* **Instruction**
In the text below about Kobe Bryant's death, edit the passage from "I sometimes wish" to "was, of course." by replacing "heartbroken" with "devastated".

* **Extract provided**
Where is the decorum when someone famous dies? Apparently, out the window.

On Sunday, as many of you already know, retired NBA basketball player Kobe Bryant died in a helicopter crash, along with his 13-year old daughter and seven other people. You would have thought a god had died the way people fell on their faces in the street at the news of Kobe’s passing. He was a great basketball player, sure, but he was a human being like everyone else. I suppose some would say he was a “basketball god.”

I sometimes wish others who died tragically, like soldiers or police officers, were mourned the same way. I won’t say the news didn’t hit me in any way. It did. I was immediately heartbroken for his family and even more so when I leaned his daughter was on board. I never really watched Kobe play because I am not a huge basketball fan but I had definitely heard of him. He graduated school the same year as I did and I followed his career some because my brother predicted during some famous high school game that he would be drafted out of high school and be super famous. And he was, of course.

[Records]

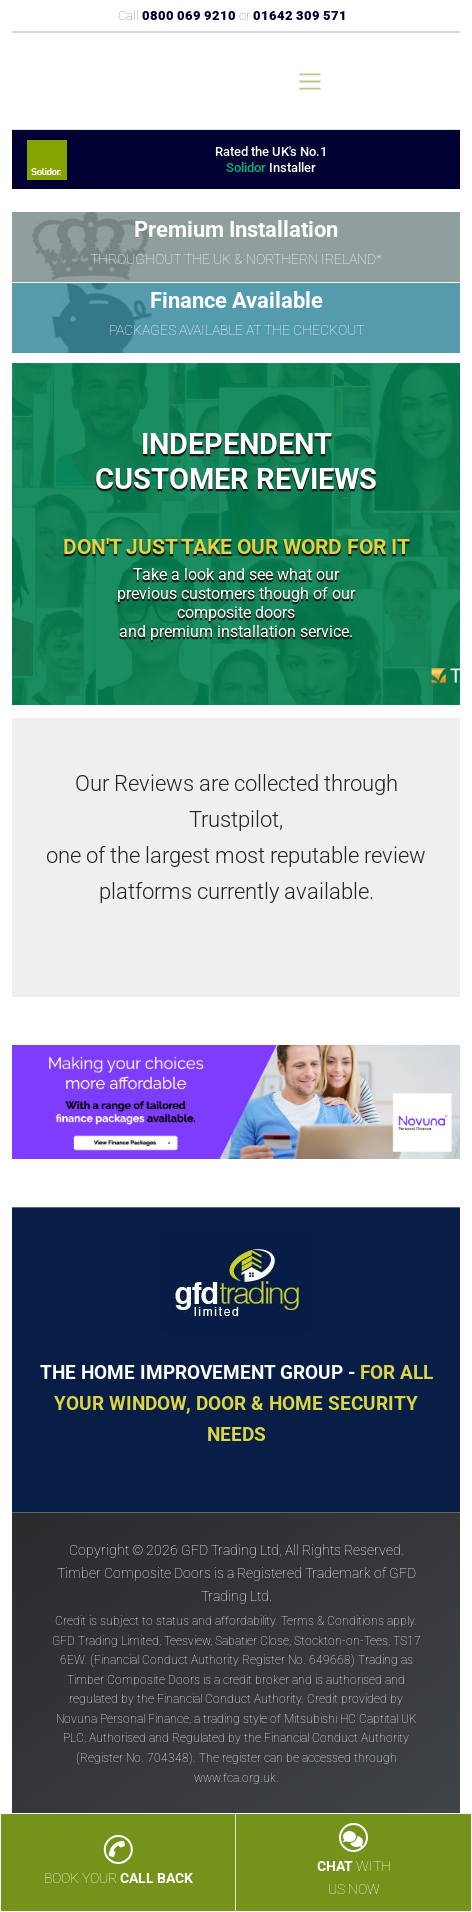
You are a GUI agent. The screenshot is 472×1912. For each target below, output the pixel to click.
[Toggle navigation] (310, 81)
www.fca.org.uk (235, 1778)
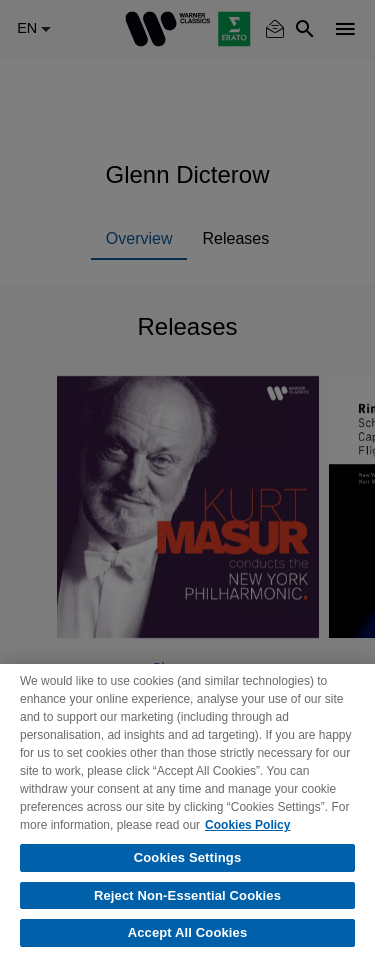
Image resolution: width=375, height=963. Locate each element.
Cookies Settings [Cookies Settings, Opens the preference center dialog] (188, 857)
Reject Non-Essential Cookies (187, 895)
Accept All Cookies (188, 932)
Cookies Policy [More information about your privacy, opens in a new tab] (247, 825)
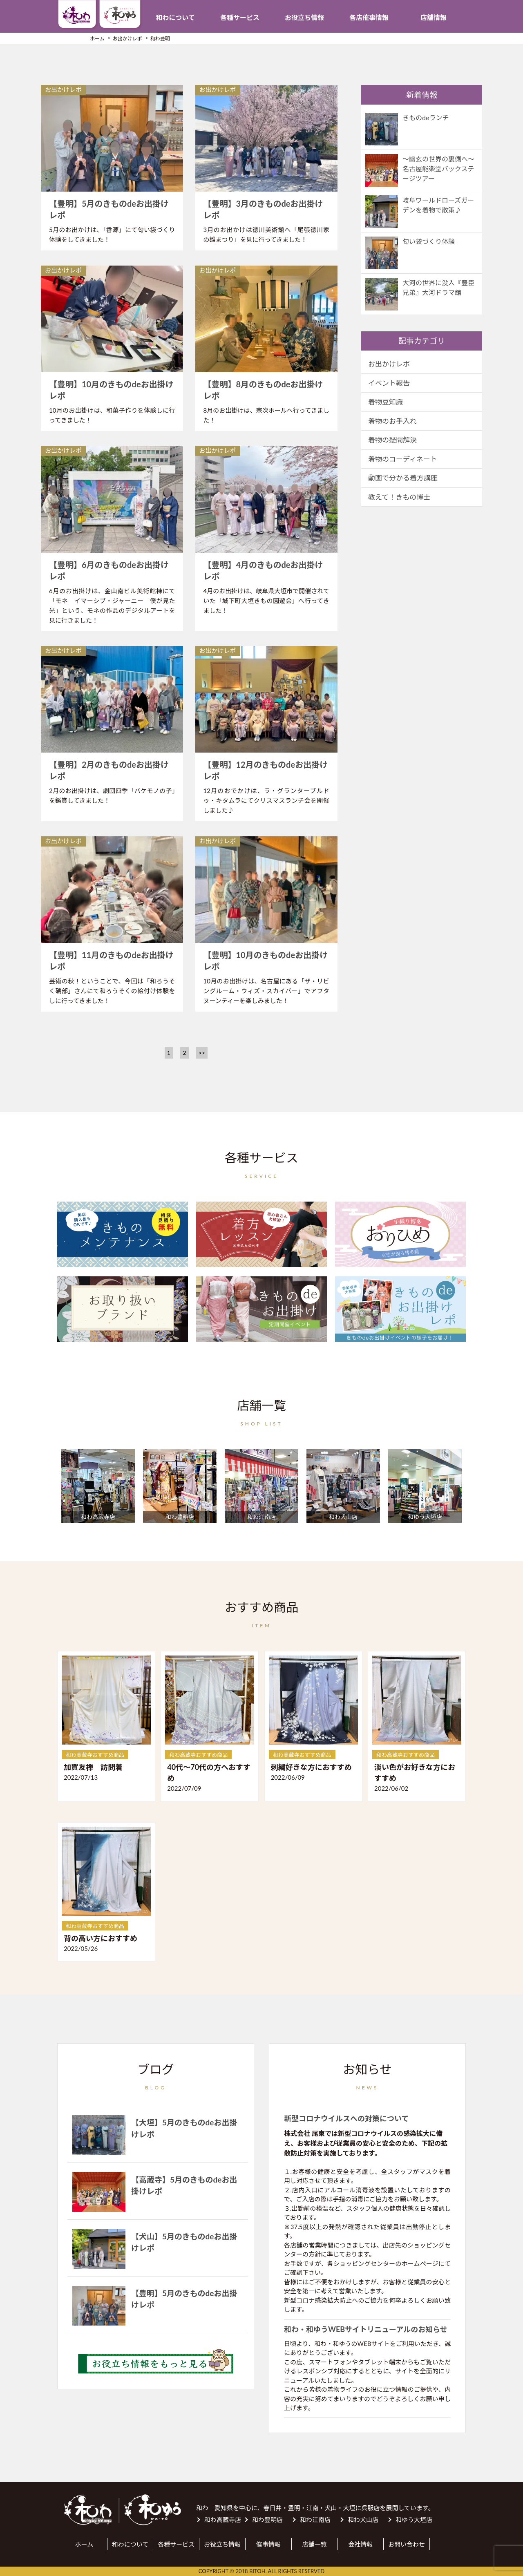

* **Output**
I sometimes wish others who died tragically, like soldiers or police officers, were mourned the same way. I won’t say the news didn’t hit me in any way. It did. I was immediately devastated for his family and even more so when I leaned his daughter was on board. I never really watched Kobe play because I am not a huge basketball fan but I had definitely heard of him. He graduated school the same year as I did and I followed his career some because my brother predicted during some famous high school game that he would be drafted out of high school and be super famous. And he was, of course.